:: TEXT SEGMENT ::
=======

Gerbera ( or ) L. is a genus of plants in the Asteraceae (Compositae) family. The first scientific description of a Gerbera was made by J. D. Hooker in Curtis's Botanical Magazine in 1889 when he described Gerbera jamesonii, a South African species also known as Transvaal daisy or Barberton daisy. Gerbera is also commonly known as the African daisy.

Etymology 
The genus was named in honour of German botanist and medical doctor Traugott Gerber (1710 — 1743) who travelled extensively in Russia and was a friend of Carl Linnaeus.

Description 

Gerbera species are tufted, caulescent, perennial herbs, often with woolly crown, up to 80 cm high. Leaves are all in rosette, elliptical with entire or toothed margin or lobed, petiolate or with a petaloid base, pinnately veined, often leathery and felted beneath. Single to several flowering stems from each rosette bear bracteate or ebracteate, simple, one-headed inflorescence-capitulum. Capitula are radiate, with several rows of bracts.  Ray florets are female, 2-lipped, the outer lip is large and strap-shaped, inner lip consists of two small, thread-like lobes of white, pink or red, rarely yellow colour. Disc florets are fertile, five-lobed and irregularly 2-lipped with curled petals.

Species 
Formerly included numerous species once considered members of Gerbera are now regarded as more suited to other genera: Chaptalia, Leibnitzia, Mairia, Perdicium, Trichocline, and Oreoseris.

In accordance with International Plant Names Index genus Gerbera includes 22 accepted species:

Section Gerbera 
 Gerbera crocea Kuntze — Dialstee
 Gerbera grandis J.C.Manning & Simka
 Gerbera linnaei Cass. — Varingblom
 Gerbera ovata J.C.Manning & Simka
 Gerbera serrata Druce
 Gerbera tomentosa DC.

=======

Collected data
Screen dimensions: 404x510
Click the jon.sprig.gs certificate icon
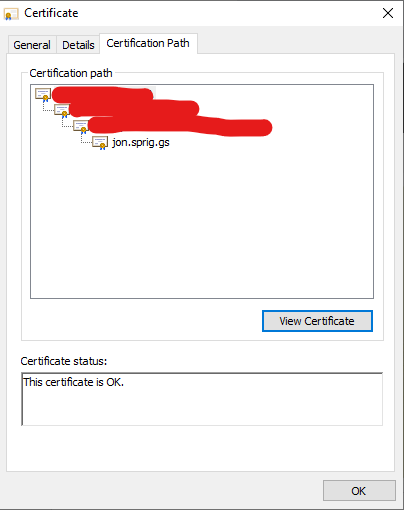[x=100, y=143]

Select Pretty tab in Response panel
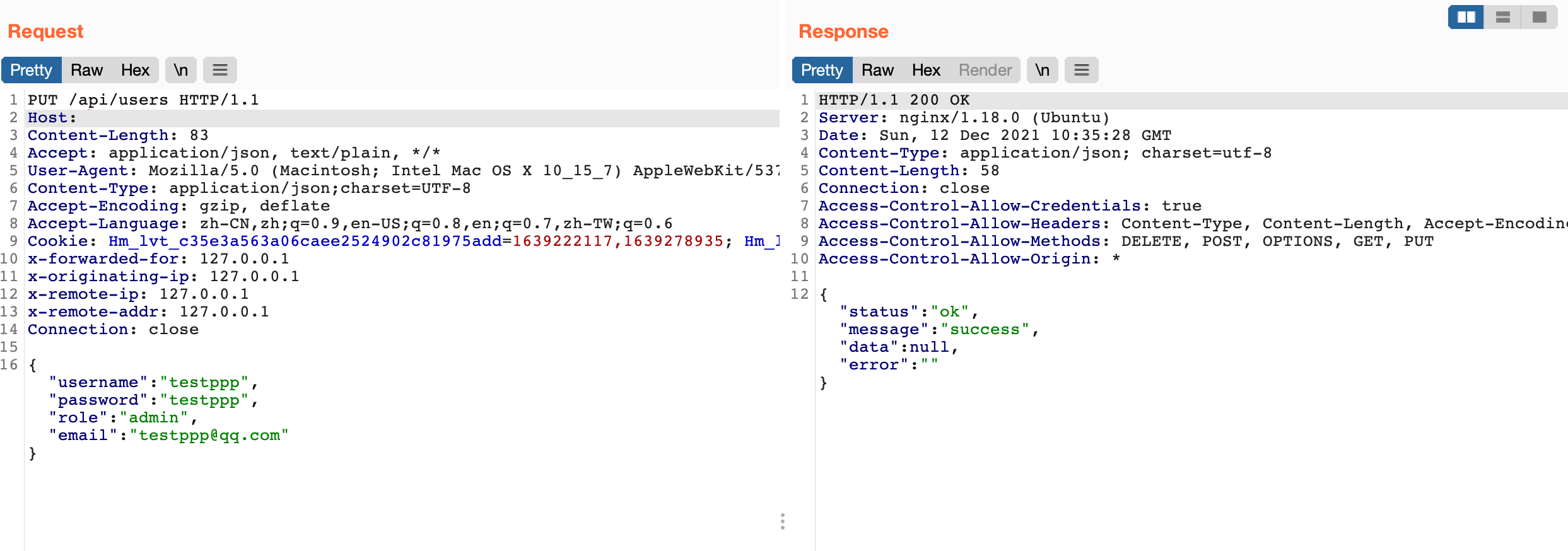click(822, 70)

=======

:: TASK INSTRUCTIONS ::
#1 List the genera named in the Gerbera text as now holding species once counted as members of Gerbera.
#2 Write the next part of the Gerbera text, picking up after its final line.

:: RESPONSES FOR EACH TASK ::
#1 Chaptalia, Leibnitzia, Mairia, Perdicium, Trichocline, Oreoseris

#2
 Gerbera wrightii Harv.

Section Lasiopus (Cass.) Sch.Bip.
 Gerbera ambigua Sch.Bip.
 Gerbera aurantiaca Sch.Bip. — Hilton daisy
 Gerbera galpinii Klatt — Galpin's gerbera
 Gerbera jamesonii Bolus — Barberton daisy, Gerbera daisy, Transvaal daisy
 Gerbera sylvicola Johnson, N.R.Crouch & T.J.Edwards
 Gerbera viridifolia (DC.) Sch.Bip. — Pink gerbera

Section Pseudoseris (Baill.) Jeffr.
 Gerbera bojeri Sch.Bip. — Bojer's gerbera
 Gerbera diversifolia Humbert
 Gerbera elliptica Humbert
 Gerbera emirnensis Baker
 Gerbera hypochaeridoides Baker
 Gerbera leandrii Humbert
 Gerbera perrieri Humbert
 Gerbera petasitifolia Humbert

Section Parva H.V.Hansen
 Gerbera parva N.E.Br.

Distribution 
Gerbera is native to tropical regions of Africa. It was introduced into countries of Latin America and Southeast Asia.

Uses 
Gerbera is very popular and widely used as a decorative garden plant or as cut flowers. The domesticated cultivars are mostly a result of a cross between Gerbera jamesonii and another South African species Gerbera viridifolia. The cross is known as Gerbera × hybrida. Thousands of cultivars exist. They vary greatly in shape and size. Colours include white, yellow, orange, red, and pink. The centre of the flower is sometimes black. Often the same flower can have petals of several different colours. The flower-heads (capitula) can be as small as 7 cm (Gerbera 'mini Harley') in diameter or up to 12 cm (Gerbera ‘Golden Serena’).

Gerbera is also important commercially. It is the fifth most used cut flower in the world (after rose, carnation, chrysanthemum, and tulip). It is also used as a model organism in studying flower formation.

Gerbera contains naturally occurring coumarin derivatives. It is attractive to bees, butterflies, and birds, but resistant to deer. Small ones are called gerbrinis.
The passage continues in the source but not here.